## TEXT PASSAGE
________________________
Former Fox News journalist Gretchen Carlson recently filed a sexual harassment lawsuit against Fox News news chief Roger Ailes that has received a lot of media attention. One aspect of the case that has received attention is Ailes’ efforts to force the lawsuit out of the public eye and into secretive arbitration proceedings. Ailes’ attorneys have griped about trying his case in the press even though Ailes has aired allegations against countless other people in the press over the years.
Carlson filed her lawsuit in court, instead of arbitration, because her lawyers have argued that she agreed to pursue claims against Fox News in arbitration but not against Ailes himself. And her lawsuit is against Ailes, not Fox News. But that has not stopped Ailes’ attorneys from aggressively trying to push the case out of the public eye and into arbitration.
The arbitration agreement that Carlson signed is remarkable because of the scope of confidentiality it requires. Normally, arbitration agreements keep cases out of the public eye because they require workers to bring their claims before a private arbitrator, instead of the public court system. However, the arbitration agreement that Carlson signed forbids her from disclosing what happened to her to anyone outside of the arbitration proceedings. Cliff Palefsky, a lawyer who heads the National Employment Lawyers Association’s task force on mandatory arbitration, calls this level of confidentiality a “gag order” and argues that it should be unenforceable because it goes against public policy.
________________________
## PROVIDED DATA
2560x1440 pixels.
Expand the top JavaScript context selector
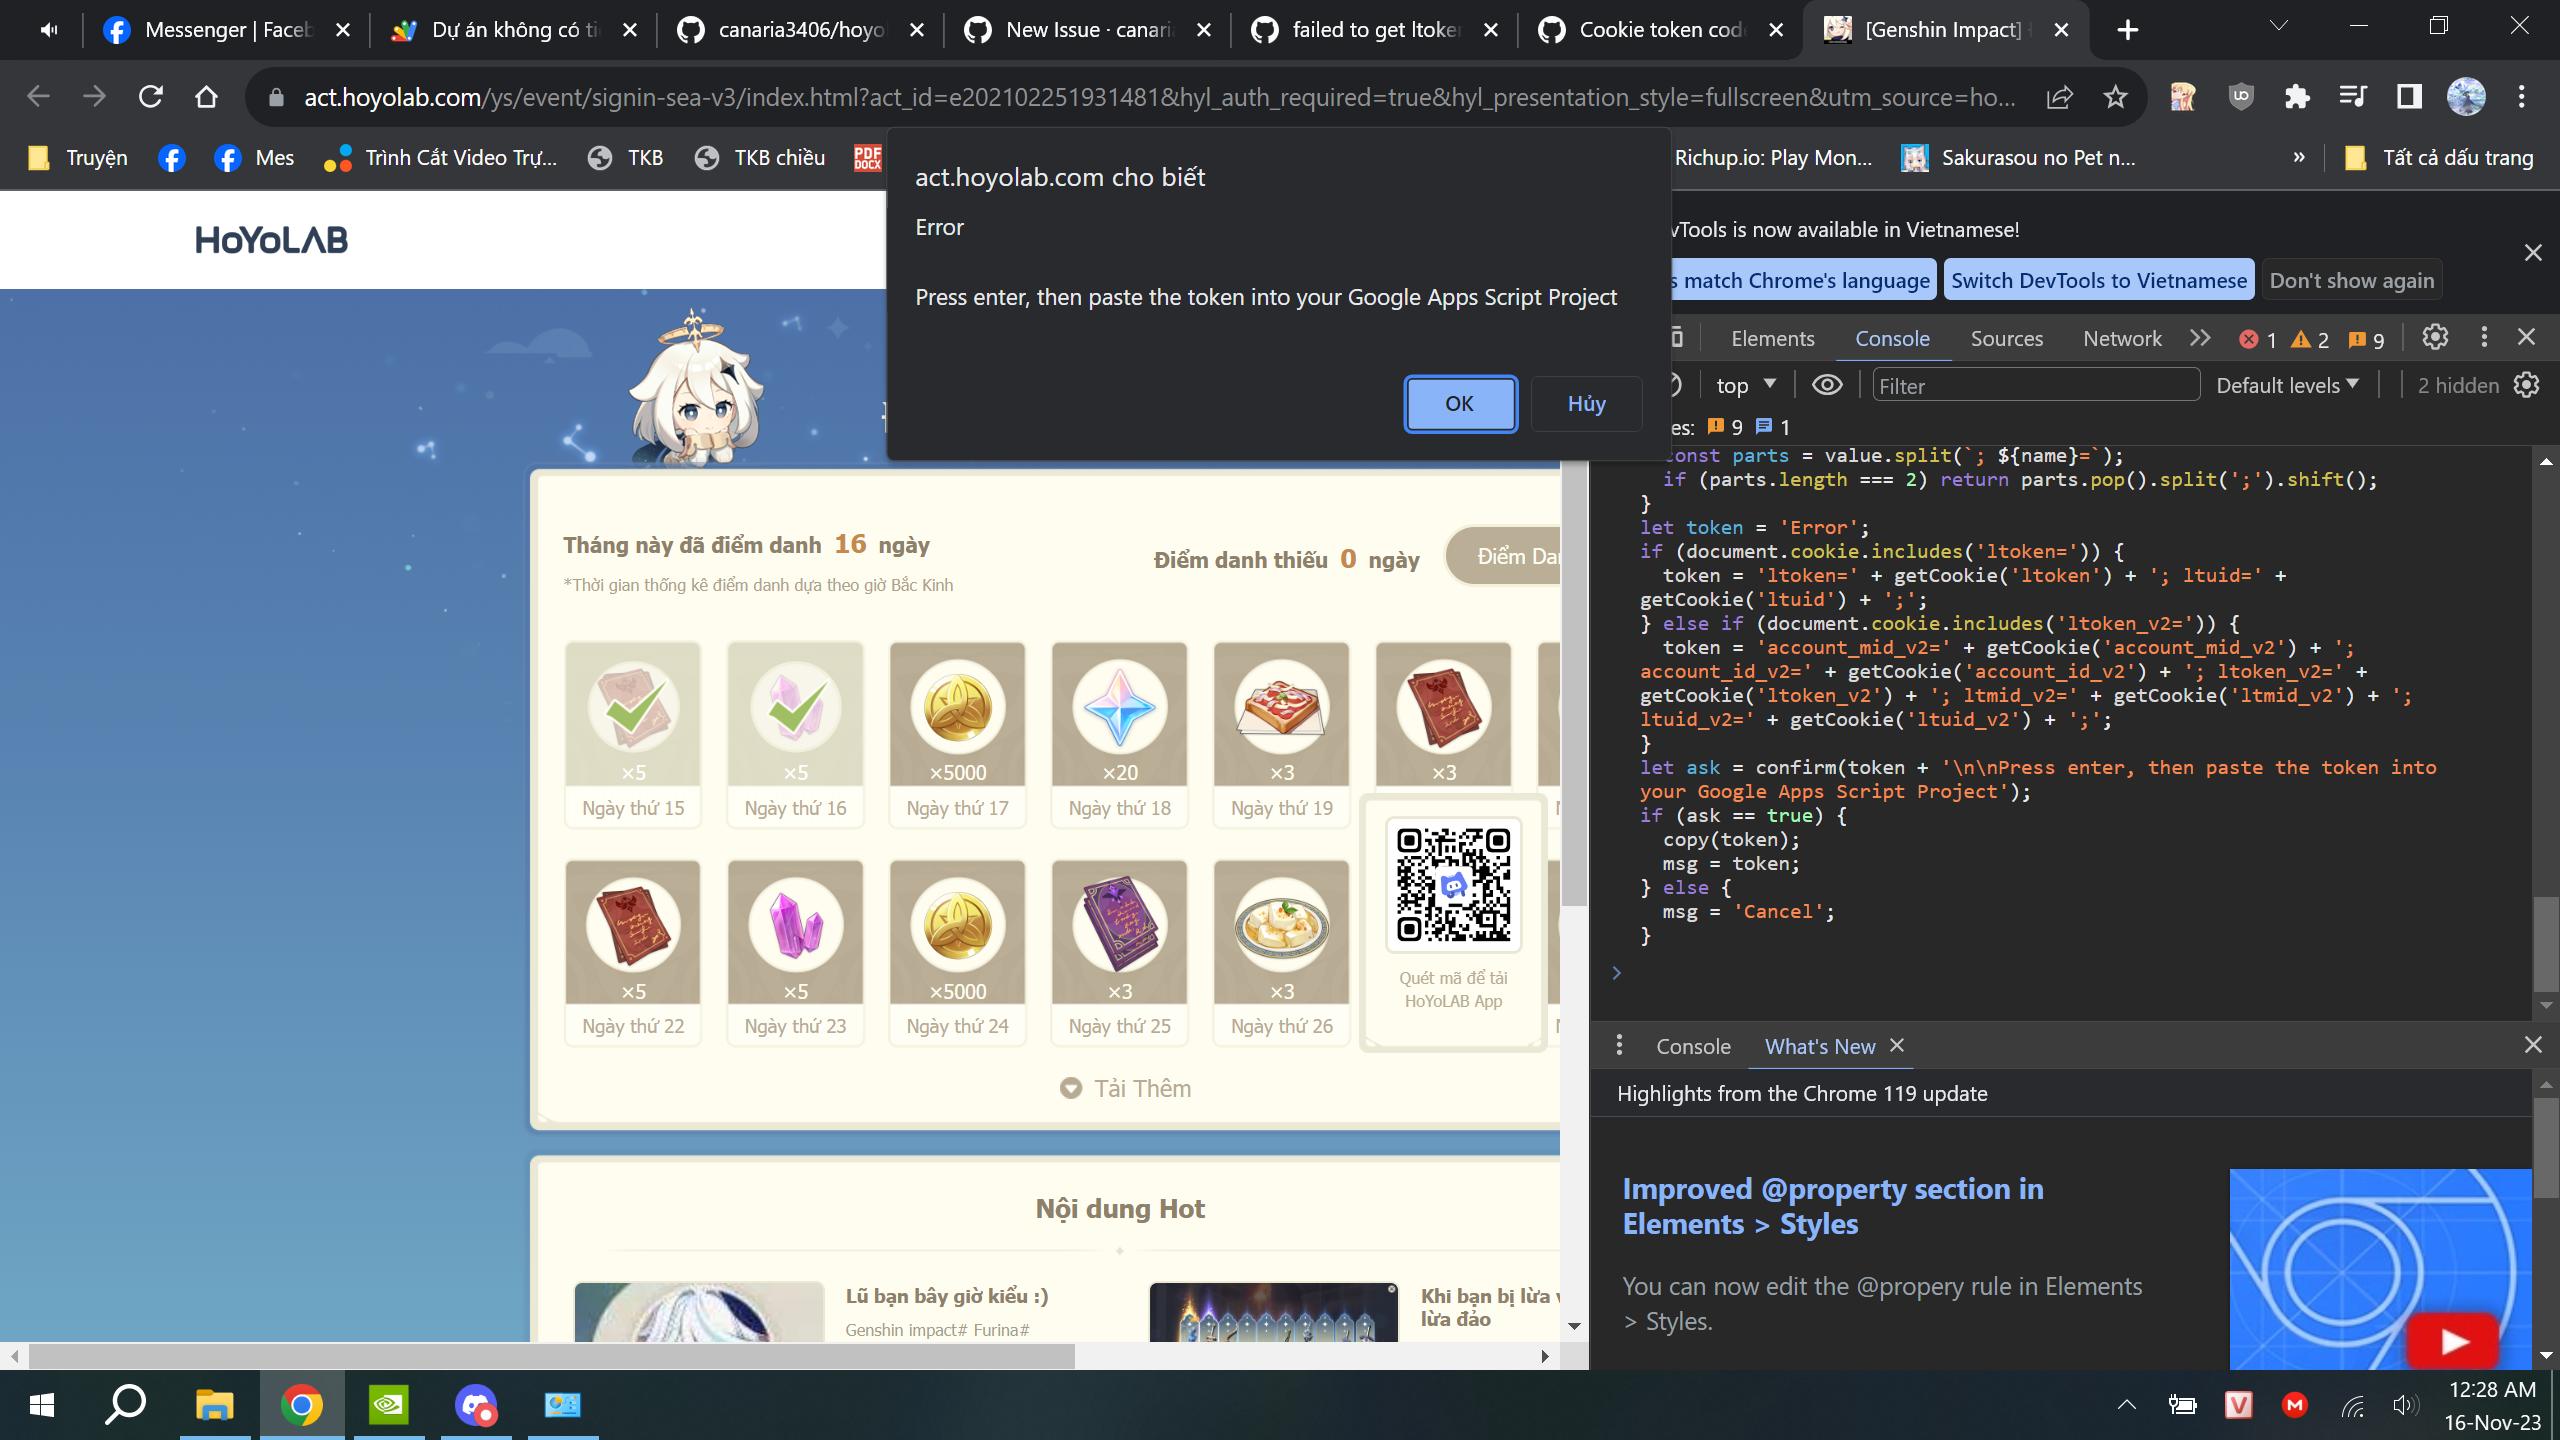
________________________
## TASK SET
1) Render into Spanish the following sentence from the passage on Gretchen Carlson's lawsuit: "Normally, arbitration agreements keep cases out of the public eye because they require workers to bring their claims before a private arbitrator, instead of the public court system."
2) Pick up the article on Gretchen Carlson's lawsuit against Roger Ailes and continue it from its final sentence.

## OUTPUTS
1) Normalmente, los acuerdos de arbitraje mantienen los casos fuera de la mirada pública porque exigen que los trabajadores presenten sus reclamaciones ante un árbitro privado, en lugar de ante el sistema judicial público.

2)
The U.S. Equal Employment Opportunity Commission has recently warned that arbitration can have negative effects on efforts to fight against discrimination in the workplace and advance the law. According to the EEOC, “mandatory arbitration policies shield many industries and their employment practices from public scrutiny by requiring individuals to submit their claims to private arbiters rather than public courts. By taking discrimination claims out of the public view, forced arbitration can prevent employees from learning about similar concerns shared by others in their workplace and can impede the development of the law. It can also weaken an employer’s incentive to proactively comply with the law, when organizations are not held publically accountable for violations of anti-discrimination laws.”
The Maine Employee Rights Group has successfully represented workers in arbitration, when required, but has also successfully challenged the enforceability of arbitration agreements in court. If you’re a Mainer, your employer has violated your rights, and you signed an arbitration agreement, you should contact us to learn more about your options.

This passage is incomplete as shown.